Americans Need a Simple Retirement System
Alicia H. Munnell is a columnist for MarketWatch and director of the Center for Retirement Research at Boston College.
They lack financial knowledge and we don’t know how to make people savvier
In a recent column in the Sunday New York Times, Richard Thaler (a pioneer in behavioral economics) reported on two studies regarding financial literacy – one demonstrating the extent of the problem and the other documenting the lack of success to date of educational efforts to improve financial literacy. The important implication is that we should never have let our retirement system evolve into one where individuals are responsible for all of the complicated decisions of saving and investing for retirement. But given where we are, we need to make the system we have as easy and automatic as possible.
I am going to repeat the questions asked of a nationally representative sample of Americans, which come from a study by Annamaria Lusardi of George Washington University’s School of Business and Olivia S. Mitchell of the Wharton School of the University of Pennsylvania.
1) Suppose you had $100 in a savings account and the interest was 2 percent per year. After five years, how much do you think you would have in the account if you left your money to grow? More than $102, exactly $102, or less than 102?
2) Imagine that the interest rate on your savings account was 1 percent per year and inflation was 2 percent per year. After one year, how much would you be able to buy with the money in the account? More than today, exactly the same, or less than today?
3) Buying a single company’s stock usually provides a safer return than a stock mutual fund. True or false?

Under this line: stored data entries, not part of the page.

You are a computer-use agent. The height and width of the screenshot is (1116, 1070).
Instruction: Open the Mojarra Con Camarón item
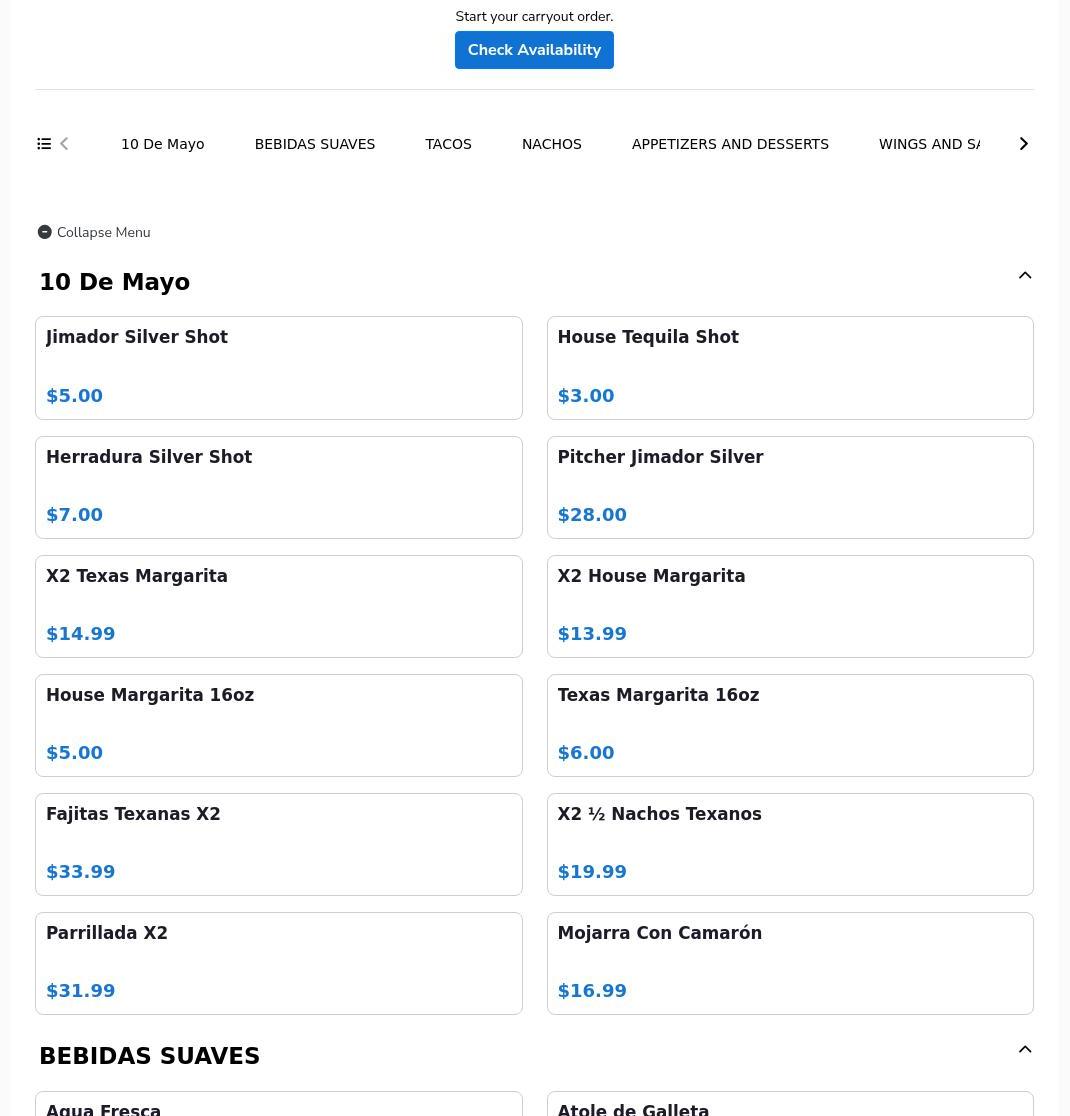(x=789, y=963)
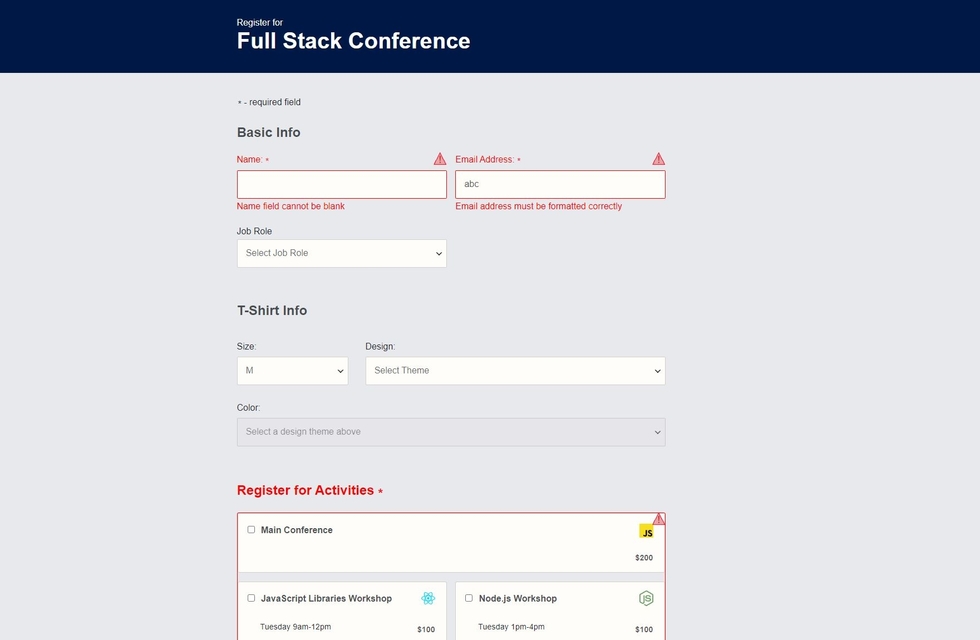Viewport: 980px width, 640px height.
Task: Tick the Node.js Workshop checkbox
Action: [469, 598]
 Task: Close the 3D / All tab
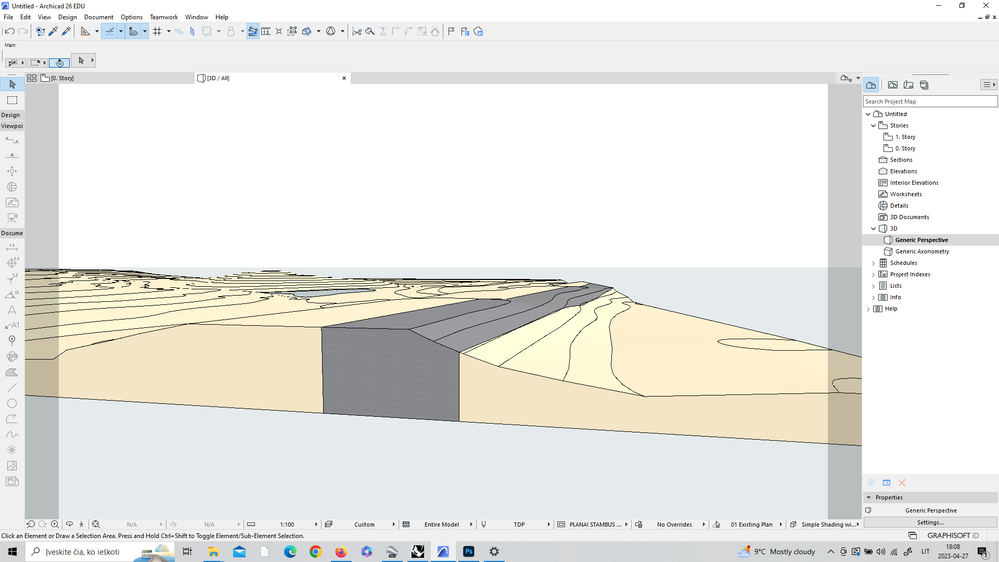(x=345, y=78)
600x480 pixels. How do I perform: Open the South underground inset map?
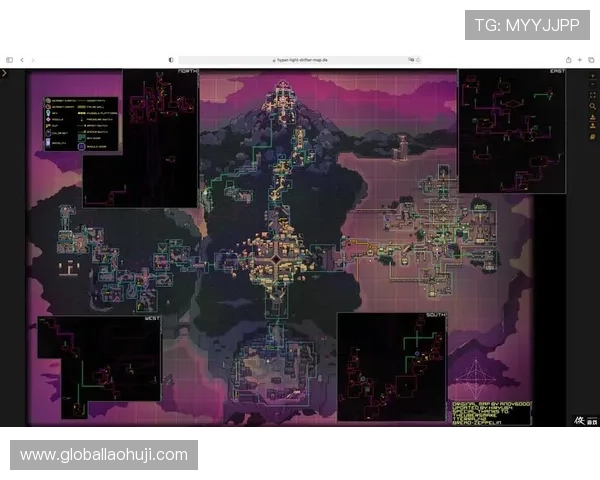click(391, 366)
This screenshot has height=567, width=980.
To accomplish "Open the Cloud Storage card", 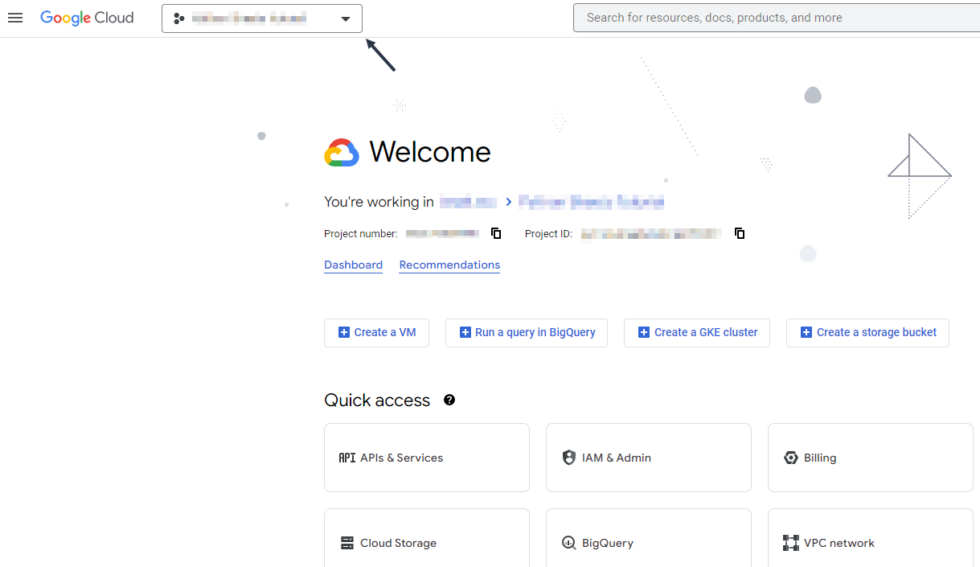I will [x=426, y=542].
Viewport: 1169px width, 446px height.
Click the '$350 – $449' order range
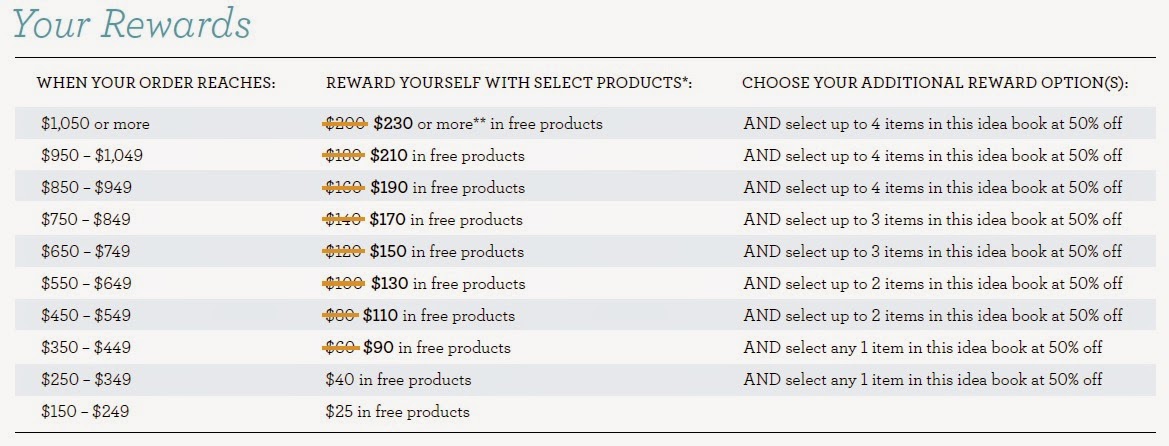click(x=86, y=348)
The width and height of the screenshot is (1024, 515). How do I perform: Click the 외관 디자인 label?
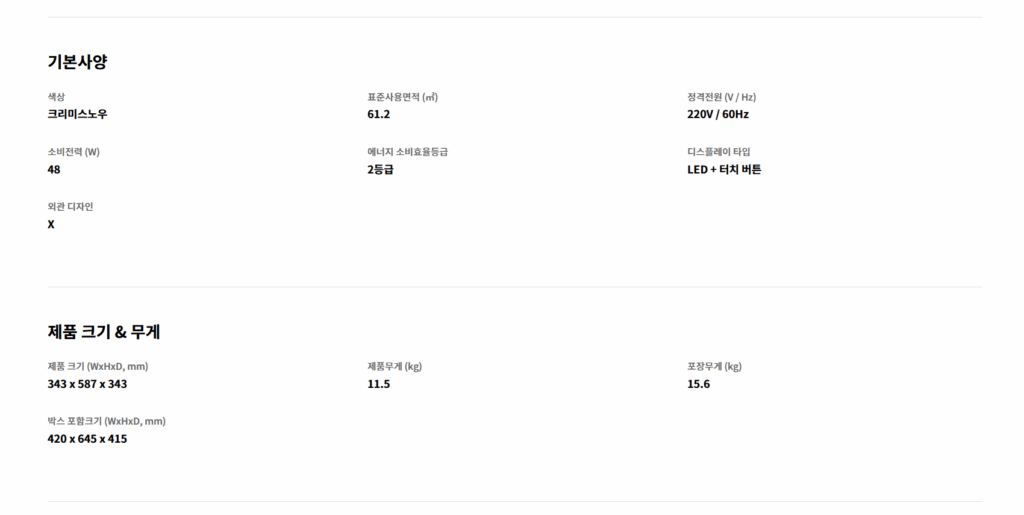coord(70,207)
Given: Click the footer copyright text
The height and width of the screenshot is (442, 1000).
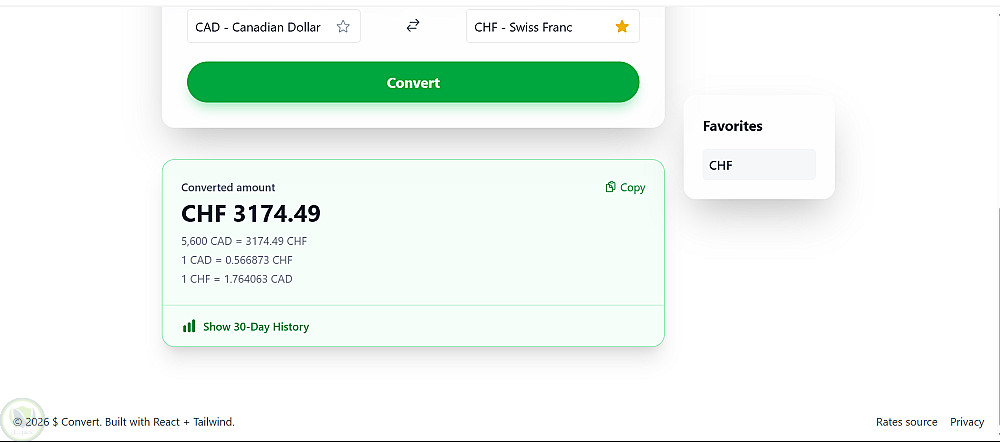Looking at the screenshot, I should 124,422.
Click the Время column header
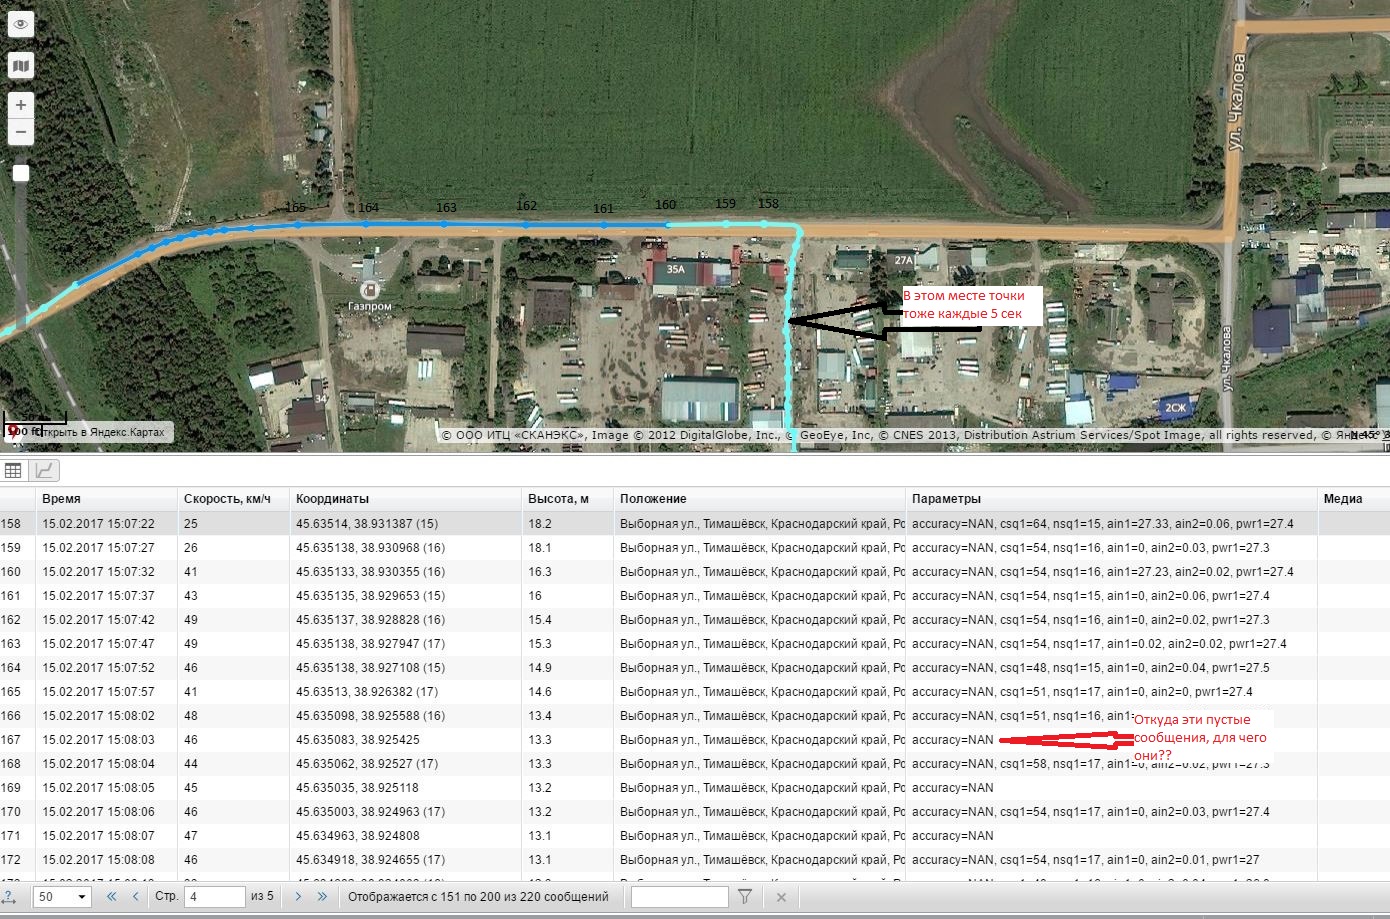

The first two questions are aimed at fundamental economic concepts related to saving; the third evaluates the respondent’s understanding of risk diversification, a concept crucial for investing. The answers seem so simple – more than, less than, and false. Yet among those ages 51-65, the percent answering the three questions correctly was 69 percent, 78 percent, and 60 percent, respectively. Only 41 percent got all three right. (The results were worse for those younger and older!) The findings of this study are consistent with a lot of other evidence showing that Americans lack basic levels of financial literacy.
On first being exposed to results such as these, most people’s immediate response is that we need more financial education. Indeed, that was a common response when 401(k) plans first came on the scene. But a “meta” analysis of 168 studies by three business school professors finds that interventions to improve financial literacy have virtually no effect on financial behavior, with particularly weak effects for low-income groups. The problem is that, like all educational efforts, financial education decays over time and has negligible effects on behavior after 20 months. The authors suggest that, given this decay, “just in time” financial education, which focuses on what people need to know when taking on student loans, applying for a mortgage, or making initial 401(k) investment decisions, might be a more effective way to proceed.
For those of us interested in retirement security, the message is clear. People need a simple system. Unfortunately, with respect to Social Security, deciding when to claim benefits has now become a mini-specialty as the options have multiplied. The public needs a clear message to wait as long as possible, assuming they are relatively healthy. And in the 401(k) arena, employees need to be auto-enrolled; they need auto-escalation in their default contribution rate; they need clear guidance that they and their employer should be putting aside a total amount of about 15 percent; they should be enrolled in low-fee target date funds; and they need very simple mechanisms for withdrawal.
Given the state of play, better design of retirement systems seems like it will trump education every time.